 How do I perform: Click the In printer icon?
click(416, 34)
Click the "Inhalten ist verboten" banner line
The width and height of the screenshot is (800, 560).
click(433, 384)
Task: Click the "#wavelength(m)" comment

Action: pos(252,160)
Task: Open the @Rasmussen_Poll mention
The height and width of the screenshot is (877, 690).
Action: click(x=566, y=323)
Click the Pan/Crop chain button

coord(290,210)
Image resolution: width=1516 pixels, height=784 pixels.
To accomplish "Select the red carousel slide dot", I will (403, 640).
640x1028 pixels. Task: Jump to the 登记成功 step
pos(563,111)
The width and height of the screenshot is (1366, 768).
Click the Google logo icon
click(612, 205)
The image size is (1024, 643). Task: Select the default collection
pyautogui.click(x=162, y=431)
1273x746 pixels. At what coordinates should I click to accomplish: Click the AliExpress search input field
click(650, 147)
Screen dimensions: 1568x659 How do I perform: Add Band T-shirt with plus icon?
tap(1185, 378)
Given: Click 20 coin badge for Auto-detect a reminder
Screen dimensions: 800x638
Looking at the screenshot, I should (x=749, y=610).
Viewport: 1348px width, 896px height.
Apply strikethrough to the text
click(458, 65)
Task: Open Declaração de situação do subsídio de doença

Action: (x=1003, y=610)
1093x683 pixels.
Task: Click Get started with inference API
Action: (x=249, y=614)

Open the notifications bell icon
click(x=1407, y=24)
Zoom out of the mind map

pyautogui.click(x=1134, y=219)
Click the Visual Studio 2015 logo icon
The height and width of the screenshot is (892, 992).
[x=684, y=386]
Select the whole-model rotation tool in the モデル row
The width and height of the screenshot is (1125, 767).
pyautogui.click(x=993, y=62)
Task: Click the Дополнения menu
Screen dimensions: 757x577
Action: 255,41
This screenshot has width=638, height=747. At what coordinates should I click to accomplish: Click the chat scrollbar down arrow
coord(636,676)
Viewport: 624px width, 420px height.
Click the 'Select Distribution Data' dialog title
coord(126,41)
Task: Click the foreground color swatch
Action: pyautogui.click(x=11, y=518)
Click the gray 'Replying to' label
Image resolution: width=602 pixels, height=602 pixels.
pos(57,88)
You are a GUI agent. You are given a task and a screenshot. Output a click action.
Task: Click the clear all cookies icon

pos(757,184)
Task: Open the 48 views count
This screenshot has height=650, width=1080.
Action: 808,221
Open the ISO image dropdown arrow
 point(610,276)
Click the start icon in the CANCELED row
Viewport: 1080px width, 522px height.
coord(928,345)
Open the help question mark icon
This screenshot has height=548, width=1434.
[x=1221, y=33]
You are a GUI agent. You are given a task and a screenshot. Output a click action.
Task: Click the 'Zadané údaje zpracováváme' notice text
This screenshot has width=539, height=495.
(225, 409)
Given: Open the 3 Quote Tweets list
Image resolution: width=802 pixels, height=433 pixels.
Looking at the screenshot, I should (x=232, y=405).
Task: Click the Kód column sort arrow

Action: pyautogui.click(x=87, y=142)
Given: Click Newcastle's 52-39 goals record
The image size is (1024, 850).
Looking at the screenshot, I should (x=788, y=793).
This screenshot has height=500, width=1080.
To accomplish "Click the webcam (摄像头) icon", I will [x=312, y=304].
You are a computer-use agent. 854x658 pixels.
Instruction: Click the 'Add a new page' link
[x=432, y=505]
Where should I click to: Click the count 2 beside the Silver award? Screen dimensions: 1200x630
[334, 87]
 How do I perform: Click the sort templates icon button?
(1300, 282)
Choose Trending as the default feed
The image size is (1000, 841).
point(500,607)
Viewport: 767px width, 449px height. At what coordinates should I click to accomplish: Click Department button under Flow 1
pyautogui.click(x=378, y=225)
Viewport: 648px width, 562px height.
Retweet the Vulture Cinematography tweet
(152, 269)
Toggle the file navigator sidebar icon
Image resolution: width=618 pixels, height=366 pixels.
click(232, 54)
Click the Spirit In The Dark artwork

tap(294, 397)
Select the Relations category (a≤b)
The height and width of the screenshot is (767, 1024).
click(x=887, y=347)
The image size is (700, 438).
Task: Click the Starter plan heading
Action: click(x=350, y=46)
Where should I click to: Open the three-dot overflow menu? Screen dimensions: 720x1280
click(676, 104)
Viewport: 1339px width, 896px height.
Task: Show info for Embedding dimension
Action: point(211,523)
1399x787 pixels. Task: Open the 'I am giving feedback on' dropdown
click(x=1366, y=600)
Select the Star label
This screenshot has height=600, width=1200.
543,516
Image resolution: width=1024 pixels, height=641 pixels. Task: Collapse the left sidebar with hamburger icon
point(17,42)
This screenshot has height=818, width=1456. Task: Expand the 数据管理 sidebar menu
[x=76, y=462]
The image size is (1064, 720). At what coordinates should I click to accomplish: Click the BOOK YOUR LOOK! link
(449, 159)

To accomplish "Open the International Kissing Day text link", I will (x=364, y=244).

-------

Output each line of the entries exactly, so that nothing is lost.

### Reply
 How do I perform: Click the In printer icon?
click(416, 34)
Click the "Inhalten ist verboten" banner line
The width and height of the screenshot is (800, 560).
click(433, 384)
Task: Click the "#wavelength(m)" comment

Action: pos(252,160)
Task: Open the @Rasmussen_Poll mention
The height and width of the screenshot is (877, 690).
Action: click(x=566, y=323)
Click the Pan/Crop chain button

coord(290,210)
Image resolution: width=1516 pixels, height=784 pixels.
To accomplish "Select the red carousel slide dot", I will (403, 640).
640x1028 pixels. Task: Jump to the 登记成功 step
pos(563,111)
The width and height of the screenshot is (1366, 768).
Click the Google logo icon
click(612, 205)
The image size is (1024, 643). Task: Select the default collection
pyautogui.click(x=162, y=431)
1273x746 pixels. At what coordinates should I click to accomplish: Click the AliExpress search input field
click(650, 147)
Screen dimensions: 1568x659 How do I perform: Add Band T-shirt with plus icon?
tap(1185, 378)
Given: Click 20 coin badge for Auto-detect a reminder
Screen dimensions: 800x638
Looking at the screenshot, I should (x=749, y=610).
Viewport: 1348px width, 896px height.
Apply strikethrough to the text
click(458, 65)
Task: Open Declaração de situação do subsídio de doença

Action: (x=1003, y=610)
1093x683 pixels.
Task: Click Get started with inference API
Action: (x=249, y=614)

Open the notifications bell icon
click(x=1407, y=24)
Zoom out of the mind map

pyautogui.click(x=1134, y=219)
Click the Visual Studio 2015 logo icon
The height and width of the screenshot is (892, 992).
[x=684, y=386]
Select the whole-model rotation tool in the モデル row
The width and height of the screenshot is (1125, 767).
pyautogui.click(x=993, y=62)
Task: Click the Дополнения menu
Screen dimensions: 757x577
Action: 255,41
This screenshot has width=638, height=747. At what coordinates should I click to accomplish: Click the chat scrollbar down arrow
coord(636,676)
Viewport: 624px width, 420px height.
Click the 'Select Distribution Data' dialog title
coord(126,41)
Task: Click the foreground color swatch
Action: pyautogui.click(x=11, y=518)
Click the gray 'Replying to' label
Image resolution: width=602 pixels, height=602 pixels.
pos(57,88)
You are a GUI agent. You are given a task and a screenshot. Output a click action.
Task: Click the clear all cookies icon

pos(757,184)
Task: Open the 48 views count
This screenshot has height=650, width=1080.
Action: 808,221
Open the ISO image dropdown arrow
 point(610,276)
Click the start icon in the CANCELED row
Viewport: 1080px width, 522px height.
coord(928,345)
Open the help question mark icon
This screenshot has height=548, width=1434.
[x=1221, y=33]
You are a GUI agent. You are given a task and a screenshot. Output a click action.
Task: Click the 'Zadané údaje zpracováváme' notice text
This screenshot has width=539, height=495.
(225, 409)
Given: Open the 3 Quote Tweets list
Image resolution: width=802 pixels, height=433 pixels.
Looking at the screenshot, I should (x=232, y=405).
Task: Click the Kód column sort arrow

Action: pyautogui.click(x=87, y=142)
Given: Click Newcastle's 52-39 goals record
The image size is (1024, 850).
Looking at the screenshot, I should (x=788, y=793).
This screenshot has height=500, width=1080.
To accomplish "Click the webcam (摄像头) icon", I will [x=312, y=304].
You are a computer-use agent. 854x658 pixels.
Instruction: Click the 'Add a new page' link
[x=432, y=505]
Where should I click to: Click the count 2 beside the Silver award? Screen dimensions: 1200x630
[334, 87]
 How do I perform: Click the sort templates icon button?
(1300, 282)
Choose Trending as the default feed
The image size is (1000, 841).
point(500,607)
Viewport: 767px width, 449px height. At what coordinates should I click to accomplish: Click Department button under Flow 1
pyautogui.click(x=378, y=225)
Viewport: 648px width, 562px height.
Retweet the Vulture Cinematography tweet
(152, 269)
Toggle the file navigator sidebar icon
Image resolution: width=618 pixels, height=366 pixels.
click(232, 54)
Click the Spirit In The Dark artwork

tap(294, 397)
Select the Relations category (a≤b)
The height and width of the screenshot is (767, 1024).
click(x=887, y=347)
The image size is (700, 438).
Task: Click the Starter plan heading
Action: click(x=350, y=46)
Where should I click to: Open the three-dot overflow menu? Screen dimensions: 720x1280
click(676, 104)
Viewport: 1339px width, 896px height.
Task: Show info for Embedding dimension
Action: point(211,523)
1399x787 pixels. Task: Open the 'I am giving feedback on' dropdown
click(x=1366, y=600)
Select the Star label
This screenshot has height=600, width=1200.
543,516
Image resolution: width=1024 pixels, height=641 pixels. Task: Collapse the left sidebar with hamburger icon
point(17,42)
This screenshot has height=818, width=1456. Task: Expand the 数据管理 sidebar menu
[x=76, y=462]
The image size is (1064, 720). At what coordinates should I click to accomplish: Click the BOOK YOUR LOOK! link
(449, 159)

To accomplish "Open the International Kissing Day text link", I will (x=364, y=244).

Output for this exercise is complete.